Hint: Given that 1st row have $20$logs, 2nd row have $19$logs , 3rd row have $18$and so on. Hence the series is $20$, $19$,$18$ and so on. Since, the difference is the same it is in an arithmetic progression. Here, we will use the formula for the sum of n terms in arithmetic progression.

Formula Used:
${S_n} = \dfrac{n}{2}\left[ {a + \left( {n - 1} \right)d} \right]$
Where, $a$ is the first term of the series, $d$is the difference. Our aim is to find the value of $n$.

Complete step by step solution
Given:

Number of logs in the 1st row is $20$.

Number of logs in the 2nd row is $19$.

Number of logs in the 3rd row is $18$.

The series formed is given as,

$20$, $19$, $18$,....

Since the difference is the same, then we can say that it is an arithmetic progression.

We need to find how many rows can $200$ logs can be placed.
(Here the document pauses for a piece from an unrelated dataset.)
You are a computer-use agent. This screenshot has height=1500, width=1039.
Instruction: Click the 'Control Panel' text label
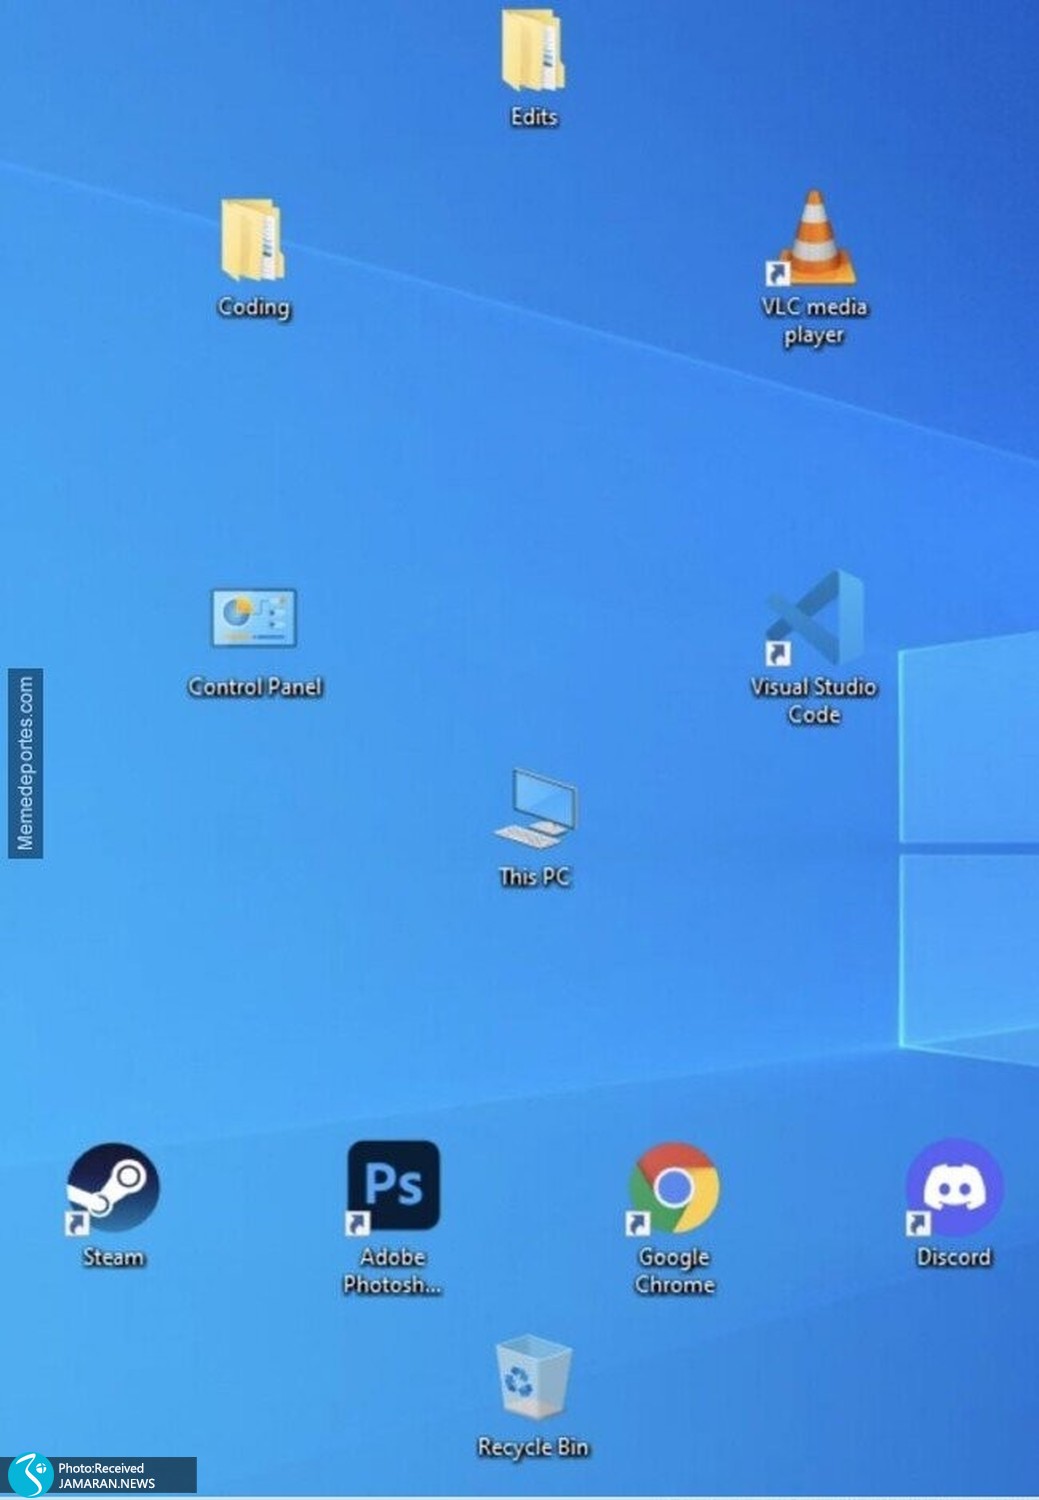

We can use formula for arithmetic progressions, that is,
${S_n} = \dfrac{n}{2}\left( {2a + \left( {n - 1} \right)d} \right)$

Where, ${S_n}$ is the total sum which is equal to $200$, $a$ is the first term which is equal to $20$, $d$ is the difference between the terms and it is equal to $ - 1$.

On substituting the values of ${S_n}$, $a$ and $d$ in the above expression, we get,
$\begin{array}{l}
200 = \dfrac{n}{2}\left( {2 \times 20 + \left( {n - 1} \right) \times - 1} \right)\\
200 = \dfrac{n}{2}\left( {40 - n + 1} \right)\\
200 = \dfrac{n}{2}\left( {41 - n} \right)
\end{array}$

Then on rearranging the terms we get,
$\begin{array}{c}
n\left( {41 - n} \right) = 400\\
{n^2} - 41n + 400 = 0
\end{array}$

We will factorize the above equation, we get,
$\begin{array}{c}
{n^2} - 16n - 25n + 400 = 0\\
n\left( {n - 16} \right) - 25\left( {n - 16} \right) = 0
\end{array}$

Hence, the value of $n$ is $16$ or $25$.

Therefore, the number of rows is $16$ but not $25$ because the number of logs at $25$ will be $ - 4$which is not possible.
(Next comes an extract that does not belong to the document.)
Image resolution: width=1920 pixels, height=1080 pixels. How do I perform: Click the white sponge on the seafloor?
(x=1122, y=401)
Note: The one of the important points in this problem is that there are $20$ logs in 1st row and $19$ rows in 2nd row and $18$ logs in 3rd row and so on. There will be $5$logs in $16$ row and there will be $ - 4$ logs in $25$ row. Since, $ - 4$ logs are not possible. So, $25$ number of rows is not a possible solution.